TRF
Wrapper for Tandem Repeats Finder (TRF), a tool to identify tandem repeats in DNA sequences, enabling easy integration into Snakemake workflows.
URL: https://tandem.bu.edu/trf/home
Example
This wrapper can be used in the following way:
# SAMPLE RULE 1: Run with params directive that is a must.
# Flags or optional flags should go in extra parameter exactly
# as it would be typed in for a terminal command. In this
# example officially recommended parameters and flag options
# on TRF website are used. Also, use directory function
# to specifiy output folder.
rule run_trf_basic:
input:
sample="demo_data/{sample}.fasta",
output:
directory("trf_output/{sample}"),
log:
"logs/{sample}.log",
params:
match=2,
mismatch=7,
delta=7,
pm=80,
pi=10,
minscore=50,
maxperiod=500,
extra="-f -d -m",
wrapper:
"v9.4.2/bio/trf"
Note that input, output and log file paths can be chosen freely.
When running with
snakemake --use-conda
the software dependencies will be automatically deployed into an isolated environment before execution.
Notes
Flag(s) are specified using the ‘extra’ param (e.g., ‘-d -h’). For -l flag, write it with space like -l 29. TRF documentation allows -l=29 but on current version running it behaves abonormally, hence avoid, as this behaves according to the utility.
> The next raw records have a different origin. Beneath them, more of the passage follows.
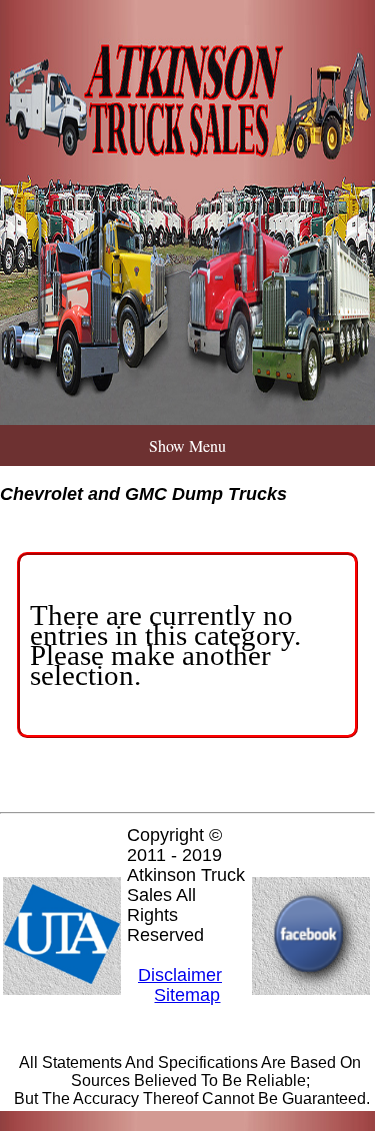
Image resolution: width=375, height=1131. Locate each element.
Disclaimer (180, 975)
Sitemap (187, 995)
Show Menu (187, 445)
One or more output type of files are produced based on the flag(s) selection just as in TRF.
For Developers:
. - GitHub Repository: https://github.com/Benson-Genomics-Lab/TRF
- Bioconda Package: https://prefix.dev/channels/bioconda/packages/trf
Limitations or Future Work:
Note: As this is a wrapper for TRF utility, it comes with it’s limitations or defects if any. Also, allowed values mentioned below are specified as deduced from the TRF’s resources, so this wrapper doesn’t validate on top of the TRF utility, rather depict’s TRF behaviour.
Software dependencies
trf=4.10.0rc2
Input/Output
Input:
fasta: A DNA sequence file in FASTA format to be analyzed by Tandem Repeats Finder.
Output:
directory: This must be specified in the way shown in the rule snippet above. Final contents can contain one or more of Data file (*.dat), Masked sequence file (*.mask) or HTML file (*.html).
Params
match: Match weight (allowed: >= 1)mismatch: Mismatch penalty (allowed: 3, 5, 7)delta: Indel penalty (allowed: 3, 5, 7)pm: Match probability percentage (allowed: 75, 80)pi: Indel probability percentage (allowed: 10, 20)minscore: Minimum alignment score to report (allowed: >= 1)maxperiod: Maximum period size to report (allowed: >= 1 and <= 2000)extra: Optional command-line flags to pass to Tandem Repeats Finder (TRF).
These flags are appended after the 7 required numeric parameters. Supported flags (default state in parentheses): -m (generate masked sequence file), -f (include flanking sequence), -d (produce .dat file), -h (suppress HTML output), -l <n> (set max tandem repeat size, allowed: >=1, preffered: >=1 and <=29), -ngs (more compact .dat output on multisequence files), -u (usage), -v (version). Provide flags as a quoted string, e.g., ‘-d -h’.
Code
"""
Snakemake Wrapper for TRF (Tandem Repeat Finder)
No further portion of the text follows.